[Word and element location records]
■ ■ ■ ■ ■ ■ ■

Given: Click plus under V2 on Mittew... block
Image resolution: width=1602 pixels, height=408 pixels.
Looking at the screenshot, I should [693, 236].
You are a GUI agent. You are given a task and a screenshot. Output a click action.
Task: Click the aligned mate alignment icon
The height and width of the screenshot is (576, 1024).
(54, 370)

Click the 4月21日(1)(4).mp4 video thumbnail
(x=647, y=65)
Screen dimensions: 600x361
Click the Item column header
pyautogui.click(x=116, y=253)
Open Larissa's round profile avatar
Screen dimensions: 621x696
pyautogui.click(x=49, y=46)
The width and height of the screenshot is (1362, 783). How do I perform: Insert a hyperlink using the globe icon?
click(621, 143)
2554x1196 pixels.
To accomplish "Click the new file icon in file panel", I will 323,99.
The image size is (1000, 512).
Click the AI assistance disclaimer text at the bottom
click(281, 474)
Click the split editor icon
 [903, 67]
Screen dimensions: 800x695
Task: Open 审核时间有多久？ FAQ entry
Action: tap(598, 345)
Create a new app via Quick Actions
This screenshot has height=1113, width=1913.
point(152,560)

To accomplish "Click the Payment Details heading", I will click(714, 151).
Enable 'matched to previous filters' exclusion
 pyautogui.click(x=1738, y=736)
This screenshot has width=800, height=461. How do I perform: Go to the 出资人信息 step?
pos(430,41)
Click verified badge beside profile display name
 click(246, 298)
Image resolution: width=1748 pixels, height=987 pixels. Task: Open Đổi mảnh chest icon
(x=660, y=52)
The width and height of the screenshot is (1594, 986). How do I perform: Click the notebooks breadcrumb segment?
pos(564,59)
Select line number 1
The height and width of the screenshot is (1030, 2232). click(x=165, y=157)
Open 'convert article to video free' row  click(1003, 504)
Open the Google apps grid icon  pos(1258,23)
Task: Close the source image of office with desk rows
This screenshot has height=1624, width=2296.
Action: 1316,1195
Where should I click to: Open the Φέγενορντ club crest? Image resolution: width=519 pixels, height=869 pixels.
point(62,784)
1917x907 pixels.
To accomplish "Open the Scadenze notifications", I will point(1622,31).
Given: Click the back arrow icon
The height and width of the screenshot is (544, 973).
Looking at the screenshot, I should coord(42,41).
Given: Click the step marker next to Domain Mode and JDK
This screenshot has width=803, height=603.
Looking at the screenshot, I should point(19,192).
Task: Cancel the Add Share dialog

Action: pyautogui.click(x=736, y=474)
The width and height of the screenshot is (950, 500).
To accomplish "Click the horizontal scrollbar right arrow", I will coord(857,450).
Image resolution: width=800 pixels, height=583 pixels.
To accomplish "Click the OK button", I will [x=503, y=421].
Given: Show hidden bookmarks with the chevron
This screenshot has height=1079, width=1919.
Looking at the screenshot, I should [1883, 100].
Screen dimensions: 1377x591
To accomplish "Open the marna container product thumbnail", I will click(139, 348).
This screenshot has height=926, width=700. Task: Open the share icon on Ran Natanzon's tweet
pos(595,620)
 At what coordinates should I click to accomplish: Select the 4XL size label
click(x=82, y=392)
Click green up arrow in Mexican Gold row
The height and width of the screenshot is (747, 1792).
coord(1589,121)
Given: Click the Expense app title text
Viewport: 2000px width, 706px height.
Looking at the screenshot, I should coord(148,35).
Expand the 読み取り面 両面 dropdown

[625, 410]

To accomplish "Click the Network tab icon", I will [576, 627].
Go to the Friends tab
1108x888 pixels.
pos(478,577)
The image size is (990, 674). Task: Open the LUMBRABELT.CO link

■ ■ ■ ■ ■ ■ ■

Written instruction: Copy the entire listing above verbatim, from the first line through the last.

Complete response:
Given: Click plus under V2 on Mittew... block
Image resolution: width=1602 pixels, height=408 pixels.
Looking at the screenshot, I should [693, 236].
You are a GUI agent. You are given a task and a screenshot. Output a click action.
Task: Click the aligned mate alignment icon
The height and width of the screenshot is (576, 1024).
(54, 370)

Click the 4月21日(1)(4).mp4 video thumbnail
(x=647, y=65)
Screen dimensions: 600x361
Click the Item column header
pyautogui.click(x=116, y=253)
Open Larissa's round profile avatar
Screen dimensions: 621x696
pyautogui.click(x=49, y=46)
The width and height of the screenshot is (1362, 783). How do I perform: Insert a hyperlink using the globe icon?
click(621, 143)
2554x1196 pixels.
To accomplish "Click the new file icon in file panel", I will 323,99.
The image size is (1000, 512).
Click the AI assistance disclaimer text at the bottom
click(281, 474)
Click the split editor icon
 [903, 67]
Screen dimensions: 800x695
Task: Open 审核时间有多久？ FAQ entry
Action: tap(598, 345)
Create a new app via Quick Actions
This screenshot has height=1113, width=1913.
point(152,560)

To accomplish "Click the Payment Details heading", I will click(714, 151).
Enable 'matched to previous filters' exclusion
 pyautogui.click(x=1738, y=736)
This screenshot has width=800, height=461. How do I perform: Go to the 出资人信息 step?
pos(430,41)
Click verified badge beside profile display name
 click(246, 298)
Image resolution: width=1748 pixels, height=987 pixels. Task: Open Đổi mảnh chest icon
(x=660, y=52)
The width and height of the screenshot is (1594, 986). How do I perform: Click the notebooks breadcrumb segment?
pos(564,59)
Select line number 1
The height and width of the screenshot is (1030, 2232). click(x=165, y=157)
Open 'convert article to video free' row  click(1003, 504)
Open the Google apps grid icon  pos(1258,23)
Task: Close the source image of office with desk rows
This screenshot has height=1624, width=2296.
Action: 1316,1195
Where should I click to: Open the Φέγενορντ club crest? Image resolution: width=519 pixels, height=869 pixels.
point(62,784)
1917x907 pixels.
To accomplish "Open the Scadenze notifications", I will point(1622,31).
Given: Click the back arrow icon
The height and width of the screenshot is (544, 973).
Looking at the screenshot, I should coord(42,41).
Given: Click the step marker next to Domain Mode and JDK
This screenshot has width=803, height=603.
Looking at the screenshot, I should point(19,192).
Task: Cancel the Add Share dialog

Action: pyautogui.click(x=736, y=474)
The width and height of the screenshot is (950, 500).
To accomplish "Click the horizontal scrollbar right arrow", I will coord(857,450).
Image resolution: width=800 pixels, height=583 pixels.
To accomplish "Click the OK button", I will [x=503, y=421].
Given: Show hidden bookmarks with the chevron
This screenshot has height=1079, width=1919.
Looking at the screenshot, I should [1883, 100].
Screen dimensions: 1377x591
To accomplish "Open the marna container product thumbnail", I will click(139, 348).
This screenshot has height=926, width=700. Task: Open the share icon on Ran Natanzon's tweet
pos(595,620)
 At what coordinates should I click to accomplish: Select the 4XL size label
click(x=82, y=392)
Click green up arrow in Mexican Gold row
The height and width of the screenshot is (747, 1792).
coord(1589,121)
Given: Click the Expense app title text
Viewport: 2000px width, 706px height.
Looking at the screenshot, I should coord(148,35).
Expand the 読み取り面 両面 dropdown

[625, 410]

To accomplish "Click the Network tab icon", I will [576, 627].
Go to the Friends tab
1108x888 pixels.
pos(478,577)
The image size is (990, 674). Task: Open the LUMBRABELT.CO link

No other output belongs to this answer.